### INSTRUCTIONS TO FOLLOW
Reproduce each line from the first in the data through the line that contains "Expand the Messages" exactly; give nothing else.

### EXTRACTED RECORDS
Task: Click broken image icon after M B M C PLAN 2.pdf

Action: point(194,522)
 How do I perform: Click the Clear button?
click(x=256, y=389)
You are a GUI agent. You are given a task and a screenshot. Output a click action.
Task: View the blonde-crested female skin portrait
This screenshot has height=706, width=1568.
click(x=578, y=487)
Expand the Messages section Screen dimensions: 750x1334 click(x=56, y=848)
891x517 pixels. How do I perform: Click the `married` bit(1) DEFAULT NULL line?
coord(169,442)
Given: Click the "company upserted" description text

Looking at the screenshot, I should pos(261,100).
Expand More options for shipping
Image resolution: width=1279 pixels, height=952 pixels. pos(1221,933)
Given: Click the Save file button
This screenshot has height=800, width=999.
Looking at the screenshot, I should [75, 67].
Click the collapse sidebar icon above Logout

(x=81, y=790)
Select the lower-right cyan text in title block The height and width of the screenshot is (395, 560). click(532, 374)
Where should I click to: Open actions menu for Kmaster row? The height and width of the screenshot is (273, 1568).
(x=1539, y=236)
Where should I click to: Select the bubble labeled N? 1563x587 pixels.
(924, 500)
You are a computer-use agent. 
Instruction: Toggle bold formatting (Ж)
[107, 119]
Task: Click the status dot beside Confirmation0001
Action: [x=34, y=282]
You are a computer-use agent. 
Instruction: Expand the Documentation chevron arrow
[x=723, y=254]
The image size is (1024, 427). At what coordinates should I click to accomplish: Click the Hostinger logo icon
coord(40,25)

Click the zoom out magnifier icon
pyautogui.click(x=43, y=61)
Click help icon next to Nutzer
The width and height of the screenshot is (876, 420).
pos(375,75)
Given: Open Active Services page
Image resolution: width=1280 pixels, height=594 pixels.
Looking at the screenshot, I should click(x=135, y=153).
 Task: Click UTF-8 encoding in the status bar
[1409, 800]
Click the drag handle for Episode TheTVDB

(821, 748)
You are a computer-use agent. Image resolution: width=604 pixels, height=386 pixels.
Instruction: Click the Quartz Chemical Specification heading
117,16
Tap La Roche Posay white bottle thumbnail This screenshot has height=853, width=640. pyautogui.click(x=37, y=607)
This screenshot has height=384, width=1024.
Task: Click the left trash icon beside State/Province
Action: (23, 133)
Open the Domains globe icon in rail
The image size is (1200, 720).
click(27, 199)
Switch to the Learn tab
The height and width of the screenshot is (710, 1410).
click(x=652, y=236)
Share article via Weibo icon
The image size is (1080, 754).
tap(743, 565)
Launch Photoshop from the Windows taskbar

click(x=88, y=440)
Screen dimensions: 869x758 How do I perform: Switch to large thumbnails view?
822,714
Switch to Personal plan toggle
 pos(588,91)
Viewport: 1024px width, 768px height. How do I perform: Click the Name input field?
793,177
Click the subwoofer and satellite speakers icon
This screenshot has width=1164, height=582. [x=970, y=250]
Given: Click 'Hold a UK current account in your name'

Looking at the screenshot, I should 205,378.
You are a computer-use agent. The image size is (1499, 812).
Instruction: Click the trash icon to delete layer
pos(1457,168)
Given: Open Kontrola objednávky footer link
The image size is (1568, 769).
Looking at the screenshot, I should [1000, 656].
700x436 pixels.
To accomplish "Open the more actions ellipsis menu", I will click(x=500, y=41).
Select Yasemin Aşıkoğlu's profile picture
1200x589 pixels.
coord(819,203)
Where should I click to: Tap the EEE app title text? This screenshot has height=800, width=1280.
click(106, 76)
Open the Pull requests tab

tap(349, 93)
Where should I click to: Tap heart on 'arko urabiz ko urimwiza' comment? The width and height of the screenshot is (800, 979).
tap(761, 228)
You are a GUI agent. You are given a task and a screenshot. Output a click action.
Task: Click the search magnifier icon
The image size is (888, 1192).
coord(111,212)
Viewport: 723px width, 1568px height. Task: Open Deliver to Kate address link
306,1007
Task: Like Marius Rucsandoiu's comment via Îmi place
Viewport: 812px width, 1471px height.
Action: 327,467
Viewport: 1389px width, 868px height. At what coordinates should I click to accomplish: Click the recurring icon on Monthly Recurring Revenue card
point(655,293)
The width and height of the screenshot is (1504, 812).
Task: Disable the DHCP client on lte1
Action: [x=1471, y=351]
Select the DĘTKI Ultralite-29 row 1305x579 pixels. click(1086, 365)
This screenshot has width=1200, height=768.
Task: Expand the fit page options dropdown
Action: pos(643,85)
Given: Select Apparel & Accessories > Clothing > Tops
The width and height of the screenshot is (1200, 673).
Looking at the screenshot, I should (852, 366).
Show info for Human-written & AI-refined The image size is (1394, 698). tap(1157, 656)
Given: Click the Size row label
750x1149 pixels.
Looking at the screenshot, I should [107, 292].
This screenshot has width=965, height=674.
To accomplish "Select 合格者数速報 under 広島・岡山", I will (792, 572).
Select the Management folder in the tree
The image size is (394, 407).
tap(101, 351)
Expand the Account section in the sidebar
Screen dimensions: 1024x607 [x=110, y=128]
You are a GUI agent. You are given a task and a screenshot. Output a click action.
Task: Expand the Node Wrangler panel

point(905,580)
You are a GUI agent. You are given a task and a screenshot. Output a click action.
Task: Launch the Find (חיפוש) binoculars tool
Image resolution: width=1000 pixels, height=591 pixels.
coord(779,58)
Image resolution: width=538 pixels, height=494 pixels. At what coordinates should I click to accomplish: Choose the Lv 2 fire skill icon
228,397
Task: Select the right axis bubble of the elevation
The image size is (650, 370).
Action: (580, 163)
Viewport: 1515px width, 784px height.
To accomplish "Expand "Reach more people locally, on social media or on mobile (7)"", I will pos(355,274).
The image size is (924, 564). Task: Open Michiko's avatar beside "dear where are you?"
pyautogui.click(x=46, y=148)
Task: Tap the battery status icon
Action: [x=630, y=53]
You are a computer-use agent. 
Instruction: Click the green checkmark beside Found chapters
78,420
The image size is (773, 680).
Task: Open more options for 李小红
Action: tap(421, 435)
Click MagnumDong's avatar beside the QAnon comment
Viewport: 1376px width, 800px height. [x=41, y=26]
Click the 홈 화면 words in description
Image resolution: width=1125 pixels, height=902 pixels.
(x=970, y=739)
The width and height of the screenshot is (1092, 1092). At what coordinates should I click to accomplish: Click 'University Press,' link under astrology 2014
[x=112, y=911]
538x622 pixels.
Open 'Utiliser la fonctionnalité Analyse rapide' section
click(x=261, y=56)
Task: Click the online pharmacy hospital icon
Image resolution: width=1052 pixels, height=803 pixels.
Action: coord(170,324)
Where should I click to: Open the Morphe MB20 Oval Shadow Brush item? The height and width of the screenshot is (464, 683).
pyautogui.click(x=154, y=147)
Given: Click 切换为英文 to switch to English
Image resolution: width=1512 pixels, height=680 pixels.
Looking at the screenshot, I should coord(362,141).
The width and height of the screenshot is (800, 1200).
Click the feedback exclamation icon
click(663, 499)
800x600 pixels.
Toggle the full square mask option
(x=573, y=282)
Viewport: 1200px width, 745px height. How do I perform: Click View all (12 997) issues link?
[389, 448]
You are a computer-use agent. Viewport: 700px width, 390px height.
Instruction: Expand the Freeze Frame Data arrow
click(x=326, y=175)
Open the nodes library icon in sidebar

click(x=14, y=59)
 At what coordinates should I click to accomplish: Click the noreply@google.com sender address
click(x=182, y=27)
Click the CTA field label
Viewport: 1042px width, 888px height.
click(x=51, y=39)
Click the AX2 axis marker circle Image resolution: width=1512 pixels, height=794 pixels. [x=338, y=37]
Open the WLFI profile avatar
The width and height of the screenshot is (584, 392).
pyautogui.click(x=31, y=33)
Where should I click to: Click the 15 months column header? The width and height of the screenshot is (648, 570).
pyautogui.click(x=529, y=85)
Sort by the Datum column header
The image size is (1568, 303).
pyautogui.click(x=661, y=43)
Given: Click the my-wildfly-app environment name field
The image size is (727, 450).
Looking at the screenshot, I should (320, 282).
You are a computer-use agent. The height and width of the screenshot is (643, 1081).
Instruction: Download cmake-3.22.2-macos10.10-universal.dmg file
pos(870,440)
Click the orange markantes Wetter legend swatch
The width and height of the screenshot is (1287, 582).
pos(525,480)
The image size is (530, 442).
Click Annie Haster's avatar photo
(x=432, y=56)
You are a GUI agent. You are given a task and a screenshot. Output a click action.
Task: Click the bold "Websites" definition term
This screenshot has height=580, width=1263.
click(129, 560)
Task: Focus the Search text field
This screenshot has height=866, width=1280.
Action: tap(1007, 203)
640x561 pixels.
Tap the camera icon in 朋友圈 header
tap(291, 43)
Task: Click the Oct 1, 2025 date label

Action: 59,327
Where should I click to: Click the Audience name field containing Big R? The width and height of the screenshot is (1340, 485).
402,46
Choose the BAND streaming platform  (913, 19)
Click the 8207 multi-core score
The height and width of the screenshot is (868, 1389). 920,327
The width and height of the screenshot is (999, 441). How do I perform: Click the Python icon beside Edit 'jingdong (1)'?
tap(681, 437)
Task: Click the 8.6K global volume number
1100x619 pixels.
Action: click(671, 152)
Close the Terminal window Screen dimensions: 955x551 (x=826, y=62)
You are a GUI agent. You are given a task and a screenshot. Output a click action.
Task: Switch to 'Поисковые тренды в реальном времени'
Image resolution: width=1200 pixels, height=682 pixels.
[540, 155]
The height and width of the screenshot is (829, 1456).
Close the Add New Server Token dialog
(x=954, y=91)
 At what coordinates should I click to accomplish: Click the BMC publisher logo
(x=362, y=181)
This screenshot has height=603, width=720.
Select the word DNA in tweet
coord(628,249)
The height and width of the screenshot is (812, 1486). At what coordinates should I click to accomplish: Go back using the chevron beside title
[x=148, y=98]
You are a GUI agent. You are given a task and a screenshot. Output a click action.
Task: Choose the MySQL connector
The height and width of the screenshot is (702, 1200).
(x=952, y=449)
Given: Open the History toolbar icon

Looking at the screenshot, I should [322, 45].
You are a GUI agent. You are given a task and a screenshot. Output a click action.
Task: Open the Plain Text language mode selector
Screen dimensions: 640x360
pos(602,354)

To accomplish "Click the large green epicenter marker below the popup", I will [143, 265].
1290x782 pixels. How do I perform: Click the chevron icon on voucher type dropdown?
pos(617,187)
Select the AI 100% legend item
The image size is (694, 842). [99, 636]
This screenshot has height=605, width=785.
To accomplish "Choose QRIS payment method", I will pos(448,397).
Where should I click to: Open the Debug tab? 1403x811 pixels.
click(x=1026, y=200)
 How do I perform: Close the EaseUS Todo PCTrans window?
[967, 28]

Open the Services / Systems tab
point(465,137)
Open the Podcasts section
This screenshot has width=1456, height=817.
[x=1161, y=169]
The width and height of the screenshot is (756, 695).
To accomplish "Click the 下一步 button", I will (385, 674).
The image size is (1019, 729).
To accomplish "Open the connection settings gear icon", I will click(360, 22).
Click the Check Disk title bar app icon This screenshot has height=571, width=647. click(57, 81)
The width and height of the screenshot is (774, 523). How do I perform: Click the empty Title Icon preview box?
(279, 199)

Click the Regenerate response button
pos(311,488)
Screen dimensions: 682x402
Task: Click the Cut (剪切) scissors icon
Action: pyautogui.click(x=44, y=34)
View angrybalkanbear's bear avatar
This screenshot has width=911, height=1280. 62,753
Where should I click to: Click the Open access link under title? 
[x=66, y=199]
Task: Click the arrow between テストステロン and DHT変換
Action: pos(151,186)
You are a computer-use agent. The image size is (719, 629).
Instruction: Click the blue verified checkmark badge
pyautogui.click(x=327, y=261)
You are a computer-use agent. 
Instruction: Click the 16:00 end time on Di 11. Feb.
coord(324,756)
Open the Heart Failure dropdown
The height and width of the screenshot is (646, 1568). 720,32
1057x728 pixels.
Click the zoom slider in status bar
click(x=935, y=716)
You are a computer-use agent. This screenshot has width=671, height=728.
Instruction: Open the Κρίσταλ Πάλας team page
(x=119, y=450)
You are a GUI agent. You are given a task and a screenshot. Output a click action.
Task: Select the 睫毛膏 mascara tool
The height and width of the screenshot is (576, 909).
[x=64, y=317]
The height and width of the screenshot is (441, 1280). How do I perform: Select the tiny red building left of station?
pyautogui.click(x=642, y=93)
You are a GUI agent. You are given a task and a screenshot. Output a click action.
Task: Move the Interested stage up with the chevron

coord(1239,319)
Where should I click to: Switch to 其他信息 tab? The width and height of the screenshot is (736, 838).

### OUTPUT OF THE EXERCISE
Task: Click broken image icon after M B M C PLAN 2.pdf

Action: point(194,522)
 How do I perform: Click the Clear button?
click(x=256, y=389)
You are a GUI agent. You are given a task and a screenshot. Output a click action.
Task: View the blonde-crested female skin portrait
This screenshot has height=706, width=1568.
click(x=578, y=487)
Expand the Messages section Screen dimensions: 750x1334 click(x=56, y=848)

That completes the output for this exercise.